Kologrivova Irina V, Suslova Tatiana E, Koshelskaya Olga A, Kravchenko Elena S, Kharitonova Olga A, Romanova Ekaterina A, Vyrostkova Alexandra I, Boshchenko Alla A
Cardiology Research Institute, Tomsk National Research Medical Center, Russian Academy of Sciences, 111A Kievskaya, Tomsk 634012, Russia.
Department of Biomedicine, Siberian State Medical University, 2 Moskovskii trakt, Tomsk 634050, Russia.
Biomedicines. 2023 Oct 27;11(11):2911. doi: 10.3390/biomedicines11112911.
The aim was to investigate the association of monocyte heterogeneity and presence of circulating endothelial cells with the severity of coronary atherosclerosis in patients with coronary artery disease (CAD) and type 2 diabetes mellitus (T2DM). We recruited 62 patients with CAD, including 22 patients with DM2. The severity of atherosclerosis was evaluated using Gensini Score. Numbers of classical (CD14++CD16-), intermediate (CD14++CD16+), and non-classical (CD14+CD16++) monocyte subsets; circulating endothelial progenitor cells; and the presence of circulating endothelial cells were evaluated. Counts and frequencies of intermediate monocytes, but not glycaemia parameters, were associated with the severity of atherosclerosis in diabetic CAD patients (r = 0.689; = 0.001 and r = 0.632; = 0.002, respectively). Frequency of Tie2+ cells was lower in classical than in non-classical monocytes in CAD patients ( = 0.007), while in patients with association of CAD and T2DM, differences between Tie2+ monocytes subsets disappeared ( = 0.080). Circulating endothelial cells were determined in 100% of CAD+T2DM patients, and counts of CD14++CD16+ monocytes and concentration of TGF-β predicted the presence of circulating endothelial cells (sensitivity 92.3%; specificity 90.9%; AUC = 0.930).
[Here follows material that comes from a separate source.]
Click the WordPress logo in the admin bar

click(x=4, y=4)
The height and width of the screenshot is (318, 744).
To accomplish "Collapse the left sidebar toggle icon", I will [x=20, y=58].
Thus, intermediate monocytes represent one of the key determinants of the appearance of circulating endothelial cells in all the patients with CAD, but are associated with the severity of atherosclerosis only in patients with association of CAD and T2DM.
目的是研究冠状动脉疾病(CAD)和2型糖尿病(T2DM)患者中单核细胞异质性及循环内皮细胞的存在与冠状动脉粥样硬化严重程度之间的关联。我们招募了62例CAD患者,其中包括22例DM2患者。使用Gensini评分评估动脉粥样硬化的严重程度。评估经典型(CD14++CD16-)、中间型(CD14++CD16+)和非经典型(CD14+CD16++)单核细胞亚群的数量;循环内皮祖细胞;以及循环内皮细胞的存在情况。在糖尿病CAD患者中,中间单核细胞的计数和频率与动脉粥样硬化的严重程度相关,而血糖参数则无此关联(r分别为0.689;P = 0.001和r = 0.632;P = 0.002)。CAD患者中,经典单核细胞中Tie2+细胞的频率低于非经典单核细胞(P = 0.007),而在CAD与T2DM并存的患者中,Tie2+单核细胞亚群之间的差异消失(P = 0.080)。100%的CAD+T2DM患者检测到循环内皮细胞,CD14++CD16+单核细胞计数和TGF-β浓度可预测循环内皮细胞的存在(敏感性92.3%;特异性90.9%;AUC = 0.930)。因此,中间单核细胞是所有CAD患者中循环内皮细胞出现的关键决定因素之一,但仅在CAD与T2DM并存的患者中与动脉粥样硬化的严重程度相关。